Aim.
Copy the material below word for word, from its first line through the line containing "Click the word 'spray'", including both of those lines.

Dataset excerpt
::::::::::

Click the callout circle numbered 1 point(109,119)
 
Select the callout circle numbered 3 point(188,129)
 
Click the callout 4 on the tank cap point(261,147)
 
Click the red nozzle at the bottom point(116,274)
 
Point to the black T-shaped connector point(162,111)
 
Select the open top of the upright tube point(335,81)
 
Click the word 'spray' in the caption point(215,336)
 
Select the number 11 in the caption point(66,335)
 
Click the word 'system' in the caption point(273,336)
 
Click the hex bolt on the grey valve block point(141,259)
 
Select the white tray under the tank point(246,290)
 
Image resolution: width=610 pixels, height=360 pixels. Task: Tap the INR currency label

::::::::::

Reply to the exercise.
Click the callout circle numbered 1 point(109,119)
 
Select the callout circle numbered 3 point(188,129)
 
Click the callout 4 on the tank cap point(261,147)
 
Click the red nozzle at the bottom point(116,274)
 
Point to the black T-shaped connector point(162,111)
 
Select the open top of the upright tube point(335,81)
 
Click the word 'spray' in the caption point(215,336)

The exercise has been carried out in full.